La suite de la soirée sera pénible. Je vais dîner en compagnie d'Alain Vernon dans un restaurant proche. À la table voisine, des confrères espagnols. Ils ne donnent pas dans la dentelle. Ils ont écrit dans leur journal que je suis l'instrument d'une campagne ami-espagnole. Rien que ça ! Avant de quitter l'établissement, ils m'annoncent que le roi s'est emparé de l'affaire. Le ministre espagnol des Sports débarque demain sur le Tour. Ambiance...

La présence de Vernon me sera d'un grand réconfort. Le coup de fil de mon patron de l'époque plante le décor. Si l'information est confirmée, on me soutiendra. Le contraire serait regrettable...

Ma nuit sera courte et sans sommeil. J'imagine déjà les politiques occupés à étouffer l'affaire. Mes pensées les plus noires m'emmènent jusqu'à la démission. Si la version officielle dément ce contrôle positif, je perdrai toute crédibilité professionnelle.

Le lendemain matin au départ, les télévisions espagnoles recueillent mon interview. J'imagine déjà les supporters de Delgado...

Je retrouverai toute ma sérénité au milieu de la matinée. Dans la voiture nous sommes branchés sur Europe 1. Jean-René Godart est l'envoyé spécial de la radio sur le Tour. Il annonce dans un flash spécial :

« L'information qui a filtré hier soir est confirmée. Pedro Delgado a bien été contrôlé positif. L'équipe Reynolds le reconnaît dans un communiqué. Le produit incriminé est le Probénécide. »

Ouf ! Et merci, Jean-René.

Nos équipes de reportage occupent le terrain. Nous ne lâchons pas cette affaire qui secoue toute la France sportive. Pedro Delgado nie tout. C'est vrai que le dossier est compliqué. Le Probénécide n'a jamais été un produit dopant mais il est interdit parce qu'il a un pouvoir particulier. Il masque dans l'organisme les traces d'anabolisants qu'on a pu ingérer. Les apprentis sorciers qui jouent avec la santé des sportifs prennent donc ainsi un peu d'avance sur les laboratoires chargés de lutter contre le dopage. Sinistre course.

Les médecins que nous interrogerons ne retiendront pas l'hypothèse selon laquelle Delgado aurait pris ce produit en toute bonne foi, pour soigner une maladie urinaire, première indication du Probénécide.

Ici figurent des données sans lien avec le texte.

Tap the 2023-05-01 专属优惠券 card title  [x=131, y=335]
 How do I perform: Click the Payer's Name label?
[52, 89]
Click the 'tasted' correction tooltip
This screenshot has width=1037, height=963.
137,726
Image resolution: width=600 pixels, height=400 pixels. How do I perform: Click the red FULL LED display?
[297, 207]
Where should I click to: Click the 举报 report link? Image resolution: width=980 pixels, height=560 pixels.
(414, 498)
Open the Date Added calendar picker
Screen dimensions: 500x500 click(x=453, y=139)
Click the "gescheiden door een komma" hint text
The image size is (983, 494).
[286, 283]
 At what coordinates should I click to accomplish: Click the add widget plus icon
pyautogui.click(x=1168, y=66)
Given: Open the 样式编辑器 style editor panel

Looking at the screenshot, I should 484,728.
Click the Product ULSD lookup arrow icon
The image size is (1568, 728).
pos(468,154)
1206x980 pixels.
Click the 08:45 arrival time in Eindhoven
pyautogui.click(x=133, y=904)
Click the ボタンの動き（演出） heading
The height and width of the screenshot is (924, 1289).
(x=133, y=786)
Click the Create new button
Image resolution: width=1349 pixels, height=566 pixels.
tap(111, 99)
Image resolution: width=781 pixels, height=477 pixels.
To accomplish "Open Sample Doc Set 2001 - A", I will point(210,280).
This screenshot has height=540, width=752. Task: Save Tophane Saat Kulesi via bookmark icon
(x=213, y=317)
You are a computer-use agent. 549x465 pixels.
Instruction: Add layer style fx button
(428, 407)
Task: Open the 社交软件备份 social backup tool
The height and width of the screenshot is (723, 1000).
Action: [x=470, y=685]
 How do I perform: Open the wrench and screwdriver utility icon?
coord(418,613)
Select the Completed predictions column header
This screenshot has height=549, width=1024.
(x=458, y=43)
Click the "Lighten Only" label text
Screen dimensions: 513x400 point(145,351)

On attend donc le résultat de la contre-expertise. Elle va faire l'effet d'une bombe. Qui va détruire au passage une bonne partie de la crédibilité du Tour 88. Il était bel et bien confirmé que Pedro Delgado avait pris du Probénécide mais on s'était aperçu que, si ce produit était bien mentionné sur la liste des produits interdits du Comité International Olympique, il n'apparaissait pas dans la liste de l'Union Cycliste Internationale remise à jour une fois par an seulement. Or c'est cette liste qui faisait figure de loi dans le Tour. Pedro Delgado et son entourage devenaient donc intouchables. C'était une stricte application de la loi. C'était donc légal. A défaut d'être légitime.